Payload specialists would be primarily focused on the payload itself. In Spacelab’s case, this included performing a number of experiments in the lab while the shuttle orbited Earth. A May 1978 edition of the ESA Bulletin
outlines the first mission of Spacelab and its two payload specialists (one American and one European). A total of 100 hours of payload specialist time would be devoted to Spacelab on this first mission, with the two payload specialists working in 10-hour rotating shifts over the 10-day mission.
In 1975 when the ESA was formed, the agency took over the Spacelab programme.
Looking for normally-fit scientists
In preparation for the first Spacelab flight, ESA initiated a search for its first class of astronauts on 28 March 1977. The agency stressed that it was looking for normally-fit scientists rather than super-fit astronauts, making this new breed of astronauts clearly distinct from what had come before. Candidates were required to be no older than 47 years, 150 to 190 cm in height, in good health, emotionally stable, and of high scientific/engineering ability.
More than 2,000 candidates applied to be one of the first European citizens to travel into space. Once the applications were received, ESA and each of its Member States went through their own selection procedure, with each being allowed to select no more than five candidates.

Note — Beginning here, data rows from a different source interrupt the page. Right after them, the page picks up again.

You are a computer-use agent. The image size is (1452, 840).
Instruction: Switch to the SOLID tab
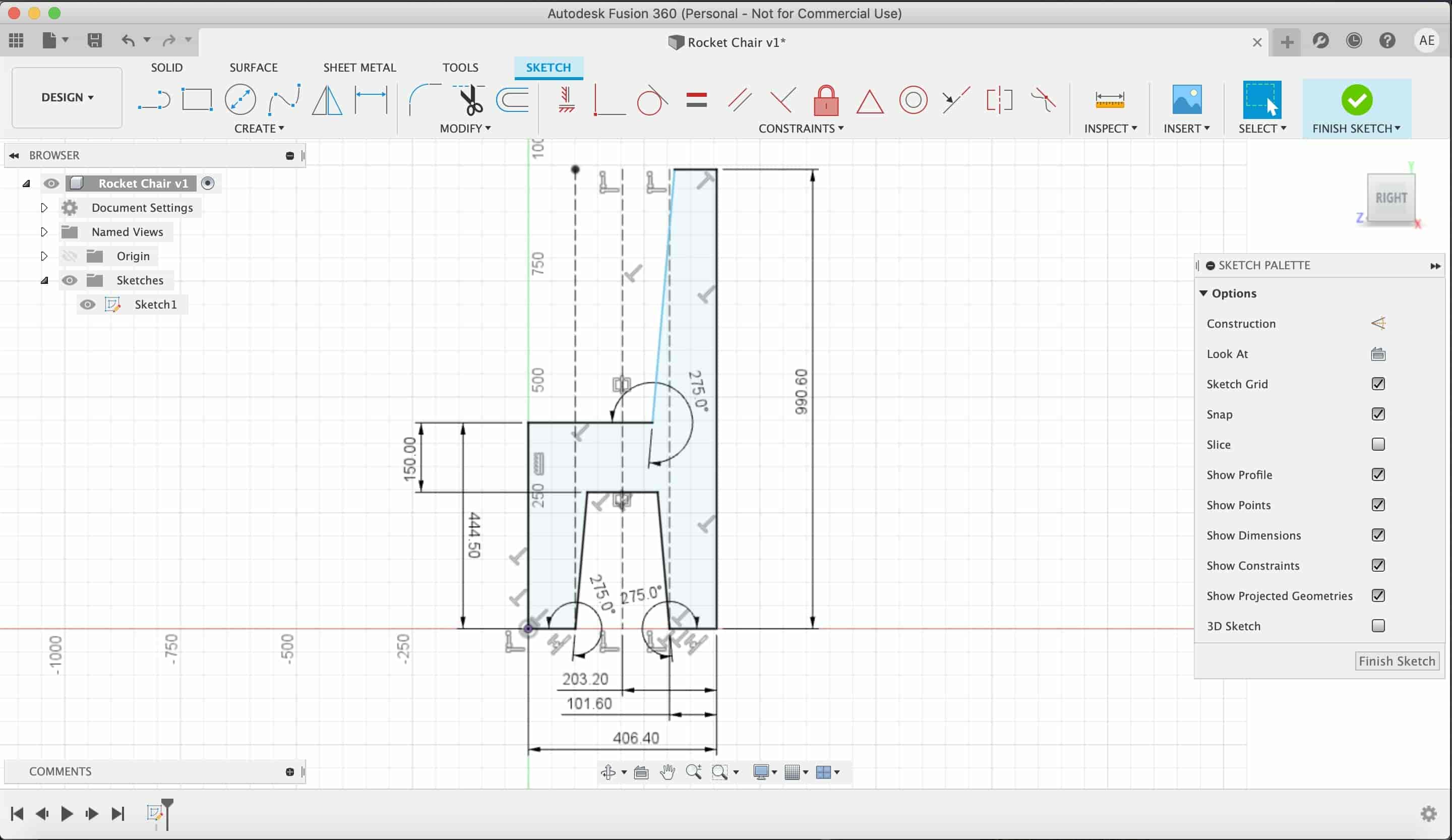pyautogui.click(x=166, y=67)
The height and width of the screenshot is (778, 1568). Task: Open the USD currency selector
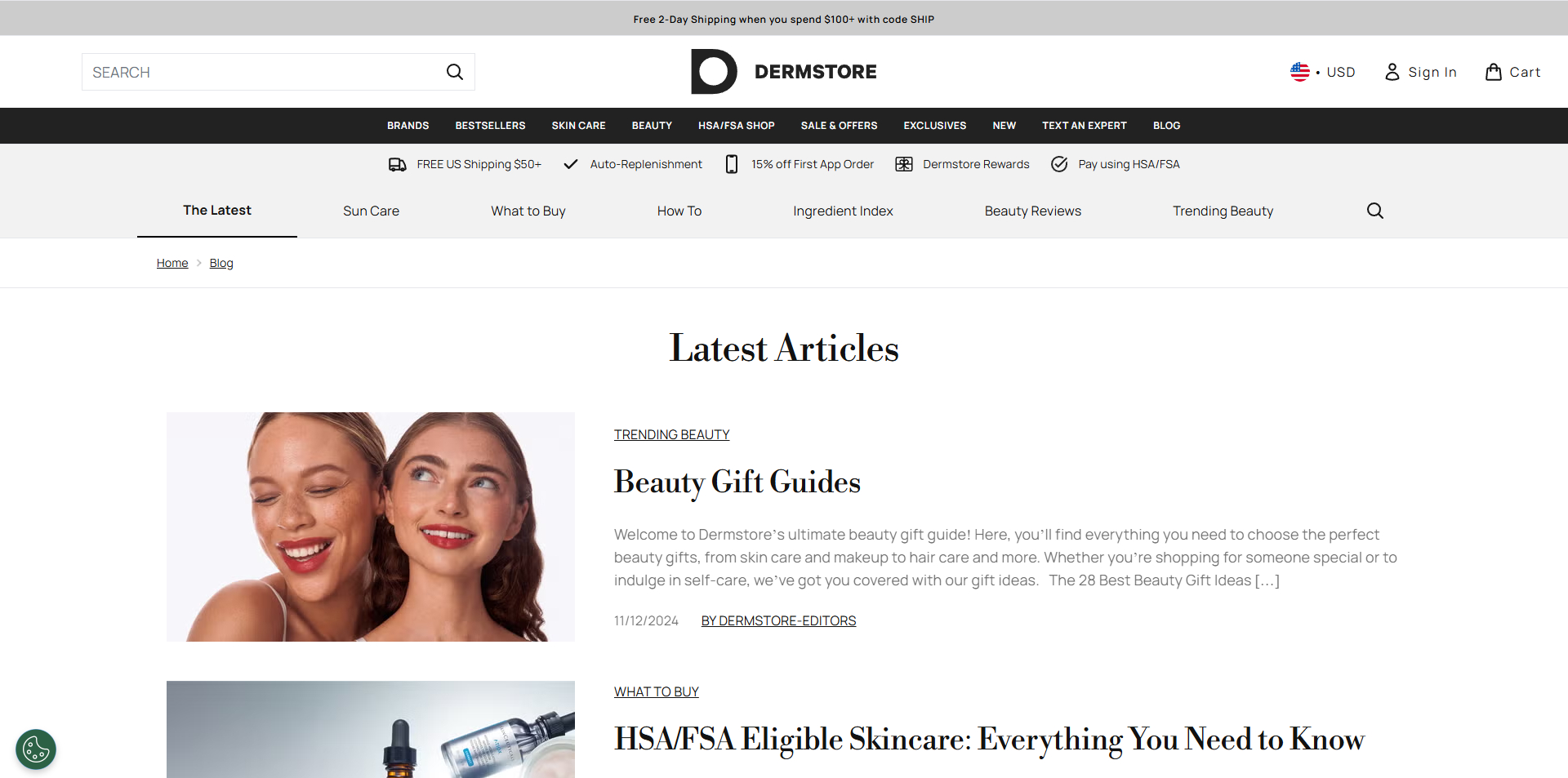pyautogui.click(x=1323, y=72)
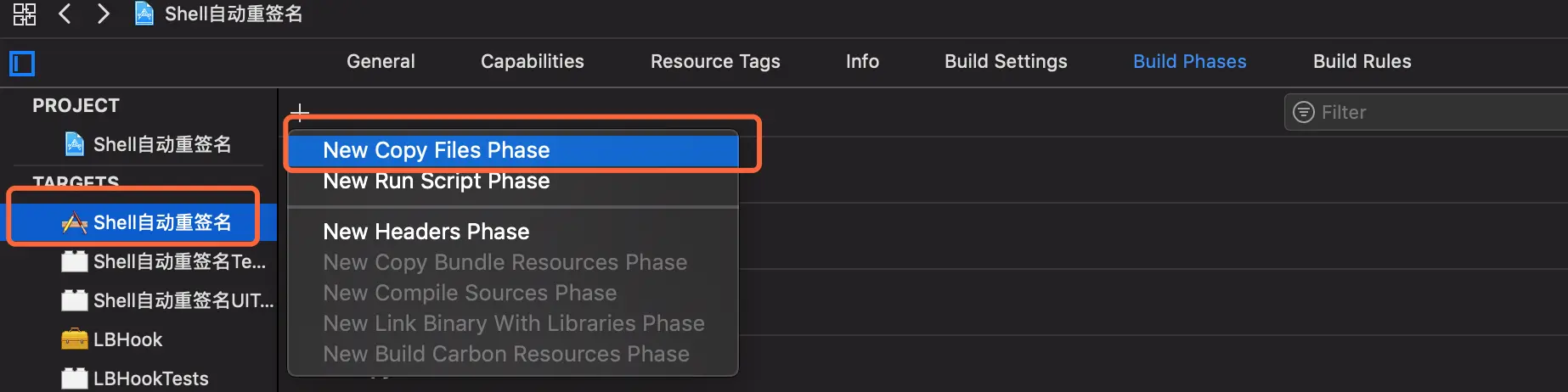Choose New Headers Phase menu item
This screenshot has width=1568, height=392.
coord(426,232)
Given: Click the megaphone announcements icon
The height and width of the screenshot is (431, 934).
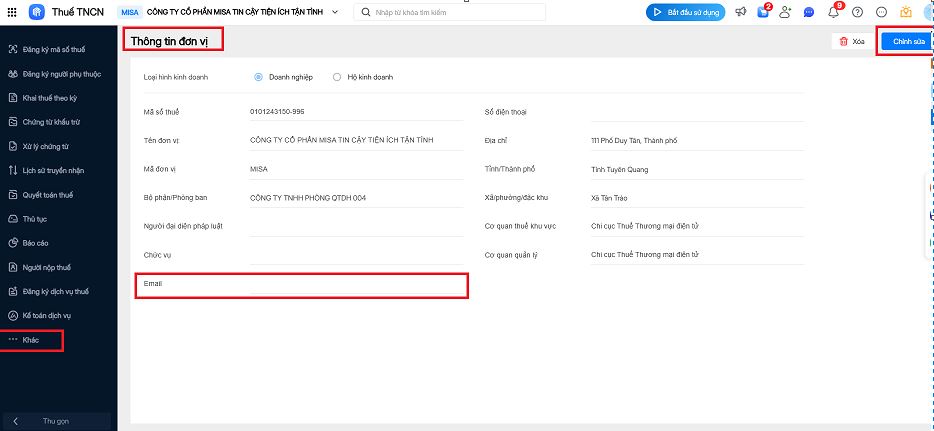Looking at the screenshot, I should point(741,12).
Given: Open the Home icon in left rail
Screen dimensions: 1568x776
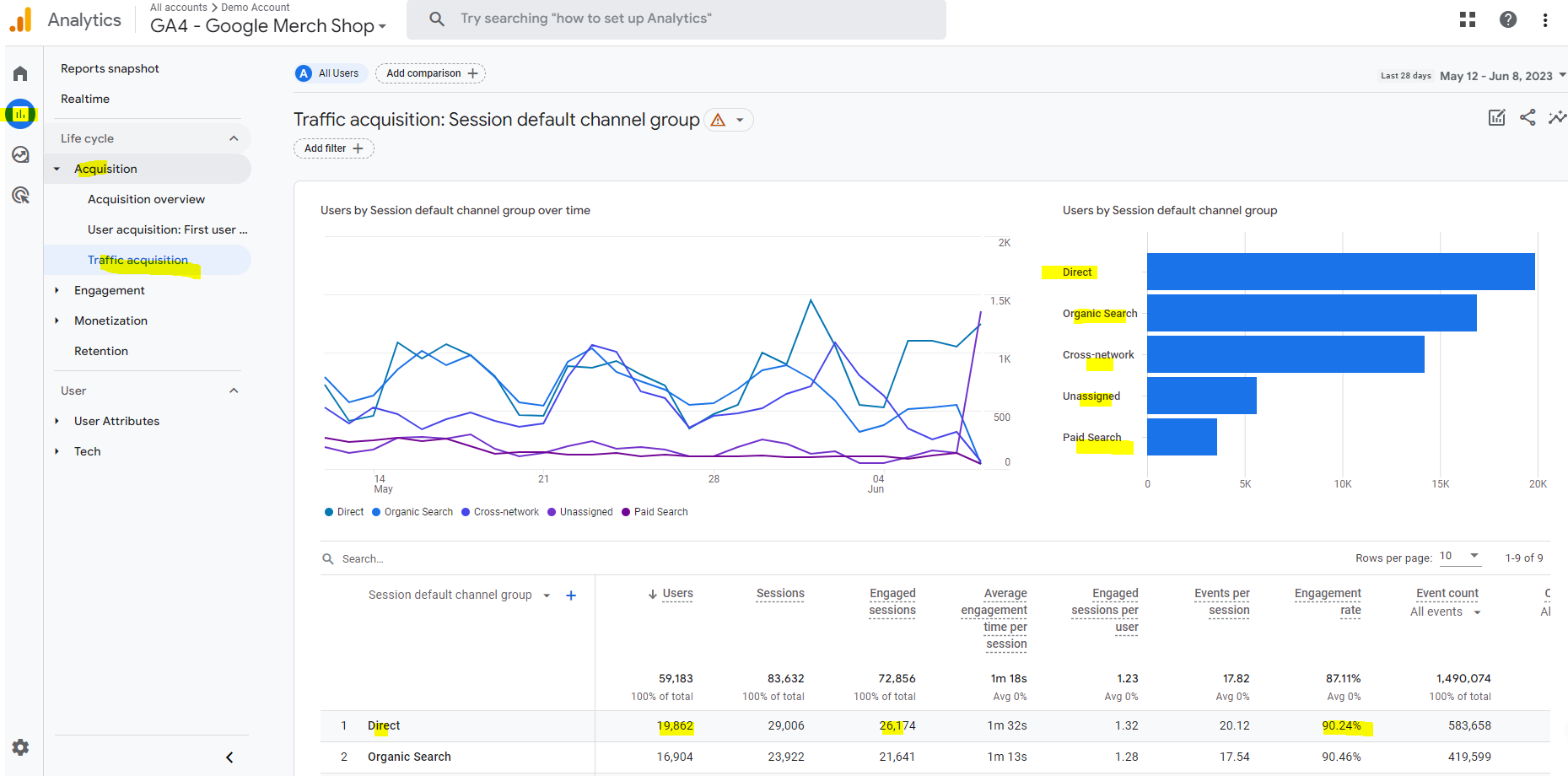Looking at the screenshot, I should (20, 74).
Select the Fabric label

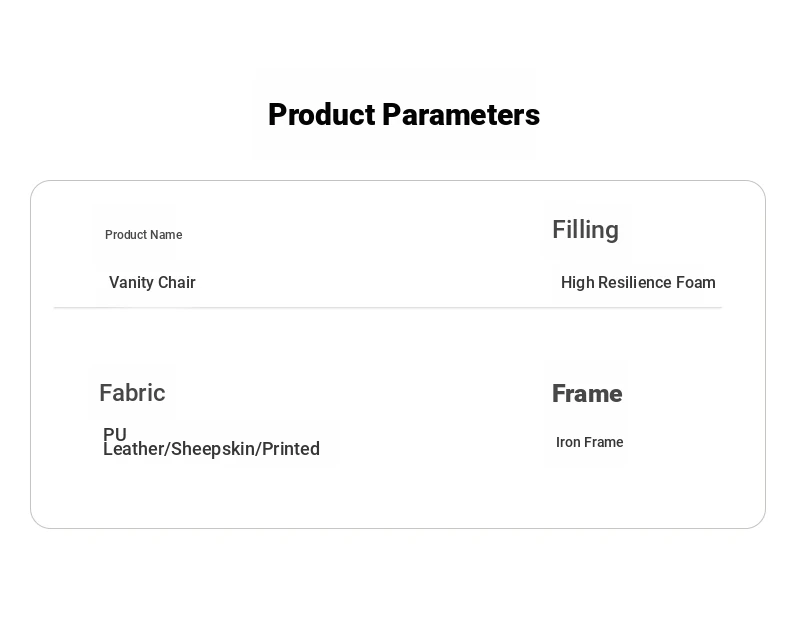tap(132, 393)
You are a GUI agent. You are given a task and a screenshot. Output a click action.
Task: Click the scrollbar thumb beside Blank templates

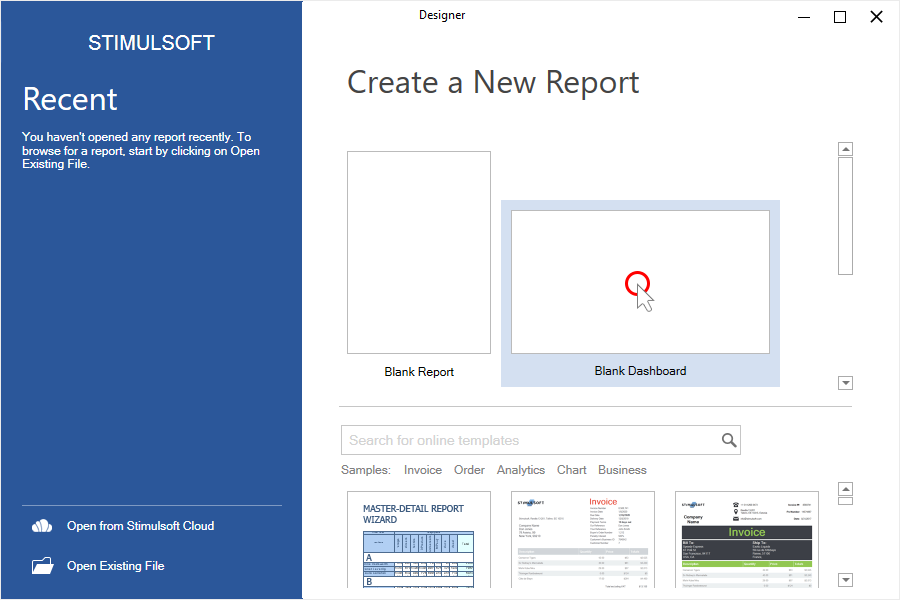pyautogui.click(x=846, y=215)
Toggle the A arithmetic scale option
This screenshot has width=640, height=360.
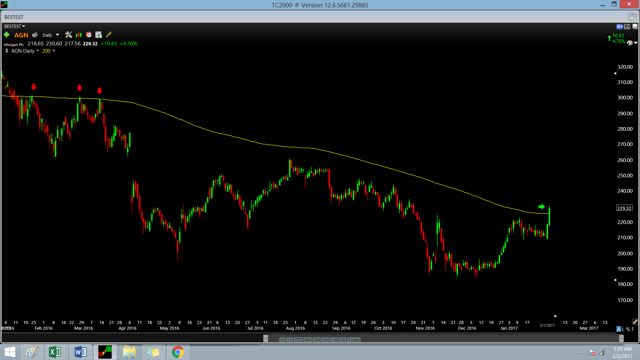(618, 329)
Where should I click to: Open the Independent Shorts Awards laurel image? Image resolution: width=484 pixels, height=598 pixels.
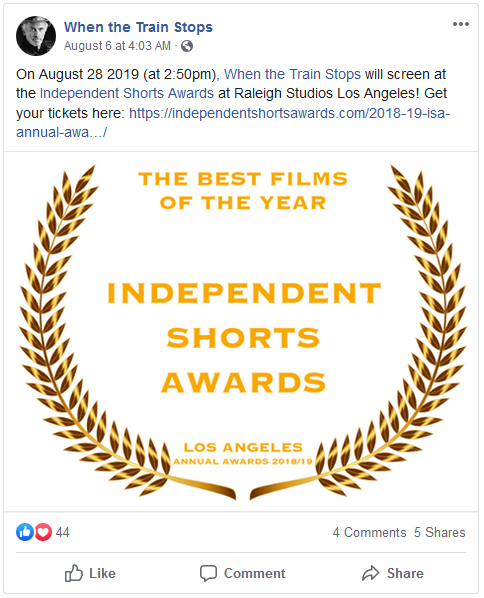[242, 331]
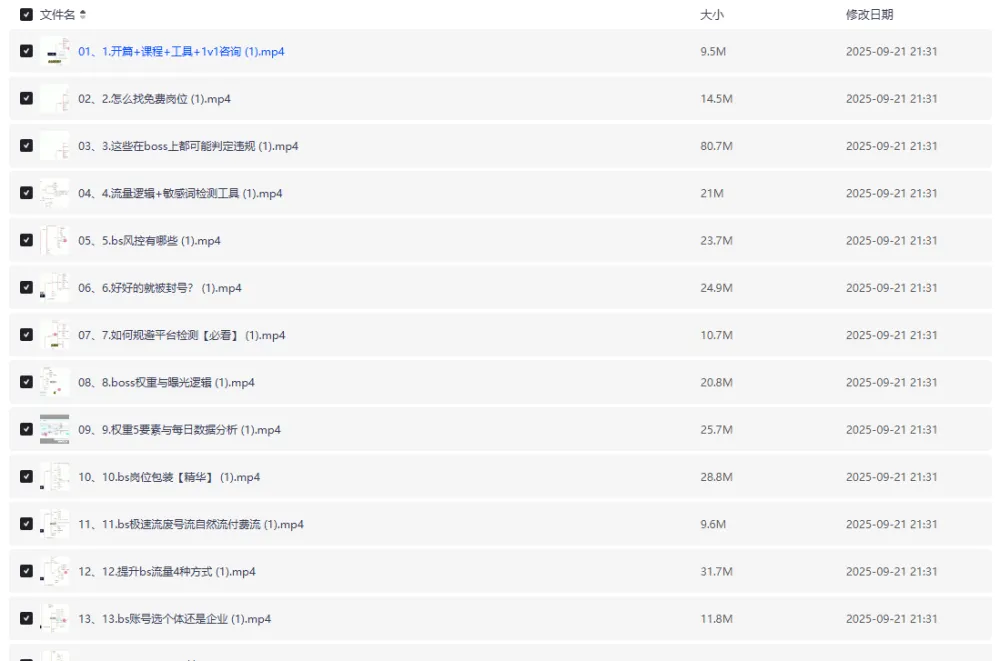Sort files by the 修改日期 column header
1000x661 pixels.
coord(869,15)
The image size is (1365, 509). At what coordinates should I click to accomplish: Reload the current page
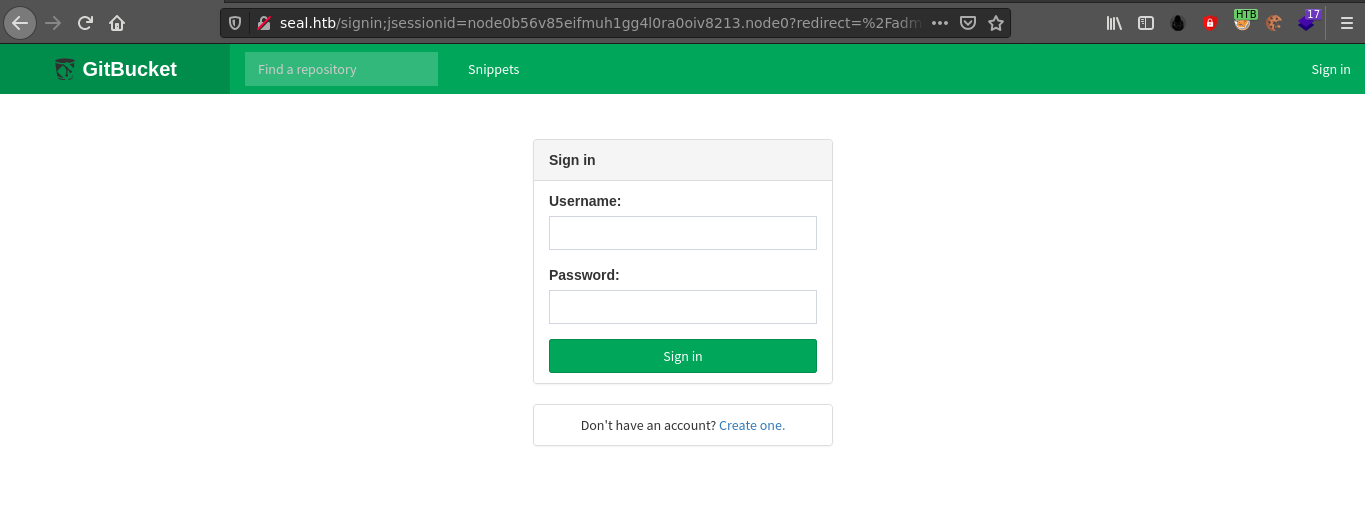[85, 23]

In September 1977, a total of 53 astronaut candidates were selected to progress to the next phase of the selection process. Austria, Belgium, France, Germany, Italy, the Netherlands, Switzerland, and the United Kingdom all selected five astronaut candidates to progress to the next stage. Spain selected four, Ireland and Sweden two, and Denmark just one. ESA itself selected four astronaut candidates of its own.